Critical Action Planning – Why Greater Task Granularity Wins

Greater task granularity takes a little more work, but it’s worth it.

Here’s why.


Enables better estimates of work units. It’s a lot easier to get accurate estimates with a bottoms-up approach.

Uncovers hidden tasks. As always, the devil is in the details. In the development phase our high level plan often includes ordering/receiving a boatload of new components for our new design. A traditional high level plan assumes first article inspection happens automatically. Inevitably, new part volume overwhelms incoming inspection resources, and engineers become frustrated waiting for their parts. The project manager is pressed into service as the inspection-backlog-prioritization manager. Wouldn’t it be better to recognize the need for first article inspection explicitly in the project plan, and plan to put the resources in place to handle the activities.

Facilitates divide-and-conquer project execution. Granularity enables multiple team members to tackle different parts of an activity in parallel. Instead of “Perform kink test” being handed off to one person, we might have one person writing the protocol and test method while someone else designs and builds the test fixture.

Enables analysis of skill types. Granular plans may surprise you. You might be surprised by the number of fixtures to be designed or the number of prototype samples to be built, indicating that the project team might need a full time test engineer or assembly technician.

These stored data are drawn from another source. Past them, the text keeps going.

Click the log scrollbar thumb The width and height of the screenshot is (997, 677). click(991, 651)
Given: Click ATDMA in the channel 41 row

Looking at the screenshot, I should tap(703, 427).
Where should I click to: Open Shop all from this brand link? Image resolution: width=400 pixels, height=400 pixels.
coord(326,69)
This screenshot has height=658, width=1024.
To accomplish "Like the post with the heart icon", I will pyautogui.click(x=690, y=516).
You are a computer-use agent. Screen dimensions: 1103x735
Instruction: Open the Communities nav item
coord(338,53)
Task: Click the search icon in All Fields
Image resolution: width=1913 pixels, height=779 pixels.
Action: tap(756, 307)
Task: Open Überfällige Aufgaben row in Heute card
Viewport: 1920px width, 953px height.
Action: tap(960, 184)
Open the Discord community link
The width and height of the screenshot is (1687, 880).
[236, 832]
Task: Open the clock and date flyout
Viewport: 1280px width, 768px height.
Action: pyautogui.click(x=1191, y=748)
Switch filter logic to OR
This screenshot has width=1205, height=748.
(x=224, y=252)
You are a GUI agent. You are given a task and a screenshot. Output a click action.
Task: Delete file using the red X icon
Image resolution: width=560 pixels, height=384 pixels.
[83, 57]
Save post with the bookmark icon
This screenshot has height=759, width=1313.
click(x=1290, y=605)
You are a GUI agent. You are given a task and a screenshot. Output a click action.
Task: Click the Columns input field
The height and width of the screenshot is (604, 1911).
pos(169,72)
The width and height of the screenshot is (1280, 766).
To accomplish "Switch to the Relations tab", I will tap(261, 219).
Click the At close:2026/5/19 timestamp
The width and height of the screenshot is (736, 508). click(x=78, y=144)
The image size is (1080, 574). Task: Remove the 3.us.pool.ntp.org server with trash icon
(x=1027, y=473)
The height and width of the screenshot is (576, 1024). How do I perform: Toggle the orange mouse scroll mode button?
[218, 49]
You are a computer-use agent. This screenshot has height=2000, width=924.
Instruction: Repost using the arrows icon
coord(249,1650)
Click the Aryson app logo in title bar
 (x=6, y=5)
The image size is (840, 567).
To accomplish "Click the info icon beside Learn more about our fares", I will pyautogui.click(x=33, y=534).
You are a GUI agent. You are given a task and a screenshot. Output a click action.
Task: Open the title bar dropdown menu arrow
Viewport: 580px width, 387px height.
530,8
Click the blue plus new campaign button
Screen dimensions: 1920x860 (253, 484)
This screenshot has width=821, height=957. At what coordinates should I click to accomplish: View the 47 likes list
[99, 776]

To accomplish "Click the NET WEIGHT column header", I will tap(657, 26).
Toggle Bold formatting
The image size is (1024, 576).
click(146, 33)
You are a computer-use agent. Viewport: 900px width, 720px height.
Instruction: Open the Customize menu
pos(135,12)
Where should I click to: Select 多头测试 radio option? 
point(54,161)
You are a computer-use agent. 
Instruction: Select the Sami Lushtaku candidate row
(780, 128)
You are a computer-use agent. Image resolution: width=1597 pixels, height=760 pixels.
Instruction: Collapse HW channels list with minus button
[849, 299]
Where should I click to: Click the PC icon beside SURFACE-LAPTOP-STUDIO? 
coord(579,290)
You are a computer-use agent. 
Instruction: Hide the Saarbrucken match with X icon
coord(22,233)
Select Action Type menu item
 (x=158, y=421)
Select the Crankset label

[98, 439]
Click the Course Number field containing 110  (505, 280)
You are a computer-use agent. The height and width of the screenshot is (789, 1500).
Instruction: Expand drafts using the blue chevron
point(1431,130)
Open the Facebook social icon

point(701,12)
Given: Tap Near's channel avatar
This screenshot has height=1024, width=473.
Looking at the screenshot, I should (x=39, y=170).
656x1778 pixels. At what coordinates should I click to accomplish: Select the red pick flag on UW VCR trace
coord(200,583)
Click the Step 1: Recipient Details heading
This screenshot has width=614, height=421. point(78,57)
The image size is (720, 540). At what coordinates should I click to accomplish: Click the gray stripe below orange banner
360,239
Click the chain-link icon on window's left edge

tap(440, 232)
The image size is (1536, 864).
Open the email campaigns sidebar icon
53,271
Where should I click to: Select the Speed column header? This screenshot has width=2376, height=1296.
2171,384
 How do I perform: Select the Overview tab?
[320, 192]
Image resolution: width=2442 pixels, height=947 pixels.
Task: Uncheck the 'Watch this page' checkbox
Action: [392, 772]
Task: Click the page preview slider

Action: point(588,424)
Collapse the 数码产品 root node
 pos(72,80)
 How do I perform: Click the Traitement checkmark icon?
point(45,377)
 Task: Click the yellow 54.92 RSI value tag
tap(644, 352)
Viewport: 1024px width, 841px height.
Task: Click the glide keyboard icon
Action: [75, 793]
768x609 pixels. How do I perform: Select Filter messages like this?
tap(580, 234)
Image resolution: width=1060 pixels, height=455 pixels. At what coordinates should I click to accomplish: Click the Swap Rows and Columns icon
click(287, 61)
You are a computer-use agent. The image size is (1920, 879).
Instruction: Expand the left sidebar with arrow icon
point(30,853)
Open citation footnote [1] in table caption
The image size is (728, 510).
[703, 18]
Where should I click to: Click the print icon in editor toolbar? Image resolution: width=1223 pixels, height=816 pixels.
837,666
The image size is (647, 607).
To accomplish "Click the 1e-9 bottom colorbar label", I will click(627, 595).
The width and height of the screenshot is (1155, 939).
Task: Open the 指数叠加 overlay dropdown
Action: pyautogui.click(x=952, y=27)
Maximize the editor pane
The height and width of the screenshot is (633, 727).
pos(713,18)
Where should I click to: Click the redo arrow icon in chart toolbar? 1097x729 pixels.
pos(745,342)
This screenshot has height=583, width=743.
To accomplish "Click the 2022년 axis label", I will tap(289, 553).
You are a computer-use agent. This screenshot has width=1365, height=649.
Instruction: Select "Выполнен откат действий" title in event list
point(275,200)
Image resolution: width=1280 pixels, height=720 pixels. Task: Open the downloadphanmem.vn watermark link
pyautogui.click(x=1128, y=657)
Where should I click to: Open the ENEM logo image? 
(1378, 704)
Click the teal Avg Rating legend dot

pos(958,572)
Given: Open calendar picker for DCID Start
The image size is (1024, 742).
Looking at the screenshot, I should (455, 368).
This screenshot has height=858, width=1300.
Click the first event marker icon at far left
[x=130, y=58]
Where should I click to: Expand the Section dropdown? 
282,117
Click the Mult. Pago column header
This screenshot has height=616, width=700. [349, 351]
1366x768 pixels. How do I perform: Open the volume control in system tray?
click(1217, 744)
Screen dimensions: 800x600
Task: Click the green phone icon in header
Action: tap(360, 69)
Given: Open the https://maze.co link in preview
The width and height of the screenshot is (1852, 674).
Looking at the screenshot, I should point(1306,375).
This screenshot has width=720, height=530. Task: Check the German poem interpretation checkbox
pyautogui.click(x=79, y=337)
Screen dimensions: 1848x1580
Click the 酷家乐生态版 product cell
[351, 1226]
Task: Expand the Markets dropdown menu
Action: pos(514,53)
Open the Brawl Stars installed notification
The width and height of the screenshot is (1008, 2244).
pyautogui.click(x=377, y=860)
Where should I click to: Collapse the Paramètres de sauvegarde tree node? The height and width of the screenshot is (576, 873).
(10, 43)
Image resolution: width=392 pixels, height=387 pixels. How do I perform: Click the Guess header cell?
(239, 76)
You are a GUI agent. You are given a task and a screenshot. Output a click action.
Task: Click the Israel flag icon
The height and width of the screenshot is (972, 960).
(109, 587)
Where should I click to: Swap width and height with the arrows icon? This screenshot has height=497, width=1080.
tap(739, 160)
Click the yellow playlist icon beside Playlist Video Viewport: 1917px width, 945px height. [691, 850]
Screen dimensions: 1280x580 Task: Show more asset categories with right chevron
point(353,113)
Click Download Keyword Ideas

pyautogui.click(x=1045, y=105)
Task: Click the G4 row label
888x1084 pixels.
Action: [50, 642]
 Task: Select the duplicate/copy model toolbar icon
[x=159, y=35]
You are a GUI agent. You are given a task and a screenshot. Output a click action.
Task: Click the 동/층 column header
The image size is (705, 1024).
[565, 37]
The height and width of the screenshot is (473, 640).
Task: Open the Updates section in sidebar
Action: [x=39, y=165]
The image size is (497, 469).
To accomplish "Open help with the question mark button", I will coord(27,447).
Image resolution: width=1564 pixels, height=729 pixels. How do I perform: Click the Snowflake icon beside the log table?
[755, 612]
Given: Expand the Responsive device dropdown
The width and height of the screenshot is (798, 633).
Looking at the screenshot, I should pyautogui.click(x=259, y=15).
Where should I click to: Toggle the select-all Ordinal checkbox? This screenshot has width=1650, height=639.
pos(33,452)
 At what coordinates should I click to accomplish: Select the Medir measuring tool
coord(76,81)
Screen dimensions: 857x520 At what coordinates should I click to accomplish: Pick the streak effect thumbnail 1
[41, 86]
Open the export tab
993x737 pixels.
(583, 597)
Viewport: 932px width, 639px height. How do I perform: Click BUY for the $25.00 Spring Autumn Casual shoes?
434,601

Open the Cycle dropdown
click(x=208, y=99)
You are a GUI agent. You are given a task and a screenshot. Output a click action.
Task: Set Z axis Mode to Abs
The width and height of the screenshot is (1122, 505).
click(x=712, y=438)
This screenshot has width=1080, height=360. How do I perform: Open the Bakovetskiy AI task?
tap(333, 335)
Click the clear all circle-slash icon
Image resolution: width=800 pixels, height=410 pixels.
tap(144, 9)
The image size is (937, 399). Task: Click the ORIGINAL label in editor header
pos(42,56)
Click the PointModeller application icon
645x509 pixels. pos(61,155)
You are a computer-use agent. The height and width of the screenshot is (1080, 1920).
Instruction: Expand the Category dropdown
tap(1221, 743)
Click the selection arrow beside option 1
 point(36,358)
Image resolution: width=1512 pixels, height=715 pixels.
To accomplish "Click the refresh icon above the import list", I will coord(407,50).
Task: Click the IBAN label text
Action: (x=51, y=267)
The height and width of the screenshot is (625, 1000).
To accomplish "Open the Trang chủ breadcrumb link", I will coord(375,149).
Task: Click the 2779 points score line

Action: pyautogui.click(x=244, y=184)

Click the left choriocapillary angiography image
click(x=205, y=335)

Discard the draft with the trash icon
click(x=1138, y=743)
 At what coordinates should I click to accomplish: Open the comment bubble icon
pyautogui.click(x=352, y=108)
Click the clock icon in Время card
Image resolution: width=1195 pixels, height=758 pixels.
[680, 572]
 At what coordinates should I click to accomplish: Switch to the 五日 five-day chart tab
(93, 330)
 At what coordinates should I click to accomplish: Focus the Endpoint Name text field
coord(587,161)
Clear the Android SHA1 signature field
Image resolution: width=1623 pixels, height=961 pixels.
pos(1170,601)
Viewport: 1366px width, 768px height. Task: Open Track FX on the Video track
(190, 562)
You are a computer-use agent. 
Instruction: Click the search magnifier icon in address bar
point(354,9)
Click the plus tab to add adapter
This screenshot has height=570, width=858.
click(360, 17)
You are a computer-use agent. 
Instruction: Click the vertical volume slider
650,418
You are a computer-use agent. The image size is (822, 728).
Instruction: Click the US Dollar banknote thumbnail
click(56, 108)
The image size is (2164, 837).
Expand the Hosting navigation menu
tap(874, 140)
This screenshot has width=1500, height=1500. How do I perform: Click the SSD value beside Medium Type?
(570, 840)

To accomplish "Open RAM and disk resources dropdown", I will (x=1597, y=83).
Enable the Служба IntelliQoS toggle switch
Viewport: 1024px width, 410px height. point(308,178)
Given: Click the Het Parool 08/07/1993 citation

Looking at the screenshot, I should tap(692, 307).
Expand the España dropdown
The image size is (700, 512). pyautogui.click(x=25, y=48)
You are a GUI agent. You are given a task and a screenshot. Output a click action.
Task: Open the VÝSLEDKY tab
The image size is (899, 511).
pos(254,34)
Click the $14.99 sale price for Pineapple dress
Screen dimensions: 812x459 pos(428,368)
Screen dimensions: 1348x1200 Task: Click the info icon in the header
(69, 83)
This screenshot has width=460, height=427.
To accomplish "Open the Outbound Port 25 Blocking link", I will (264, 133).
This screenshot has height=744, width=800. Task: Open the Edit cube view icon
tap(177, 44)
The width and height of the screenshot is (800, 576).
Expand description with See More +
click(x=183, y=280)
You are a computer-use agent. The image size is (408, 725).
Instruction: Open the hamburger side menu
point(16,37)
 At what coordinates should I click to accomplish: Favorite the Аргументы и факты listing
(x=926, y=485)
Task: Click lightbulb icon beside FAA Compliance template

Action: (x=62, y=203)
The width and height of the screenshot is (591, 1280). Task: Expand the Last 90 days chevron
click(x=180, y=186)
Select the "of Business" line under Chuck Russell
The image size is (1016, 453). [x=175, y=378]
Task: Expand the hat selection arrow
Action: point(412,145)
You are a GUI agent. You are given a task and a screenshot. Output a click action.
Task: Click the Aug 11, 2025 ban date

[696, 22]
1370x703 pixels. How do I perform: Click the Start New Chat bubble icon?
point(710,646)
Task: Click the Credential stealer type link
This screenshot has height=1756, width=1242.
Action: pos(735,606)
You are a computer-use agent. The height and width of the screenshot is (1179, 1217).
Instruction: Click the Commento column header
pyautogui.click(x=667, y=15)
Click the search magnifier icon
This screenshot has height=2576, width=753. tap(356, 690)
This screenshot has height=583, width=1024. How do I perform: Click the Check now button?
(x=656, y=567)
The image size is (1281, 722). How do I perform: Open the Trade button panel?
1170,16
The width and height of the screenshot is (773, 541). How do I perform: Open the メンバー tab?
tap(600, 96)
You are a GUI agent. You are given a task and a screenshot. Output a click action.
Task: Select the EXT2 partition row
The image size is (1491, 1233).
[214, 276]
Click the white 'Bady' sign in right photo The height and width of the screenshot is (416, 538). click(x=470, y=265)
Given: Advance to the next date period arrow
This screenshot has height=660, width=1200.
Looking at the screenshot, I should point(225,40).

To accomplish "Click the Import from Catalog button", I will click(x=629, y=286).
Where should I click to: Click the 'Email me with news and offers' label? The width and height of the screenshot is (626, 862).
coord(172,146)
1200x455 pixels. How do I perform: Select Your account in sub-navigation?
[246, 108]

This is really hard to see (and really hard to justify to management) with from a high level plan.

Granular gantt charts become quagmires of dependencies, and have fostered our fear of granularity.  Project planning has always been a second-class citizen in the development process too, so too little time is allocated to develop clear, granular plans.  Granular Critical Action Plans elevate project plans to their true importance and unveil the complexity of projects instead.  We wouldn’t be too happy if someone said that our mechanical drawings “don’t need to get down to the details” and that our part is specified to be “a couple of inches long.”  We wouldn’t be happy if our software code “doesn’t need to get down into the details” and didn’t detail out all of the error conditions that might occur.  Why should we be happy with high-level project plans that mask the complexity and capacity-requirements of our projects?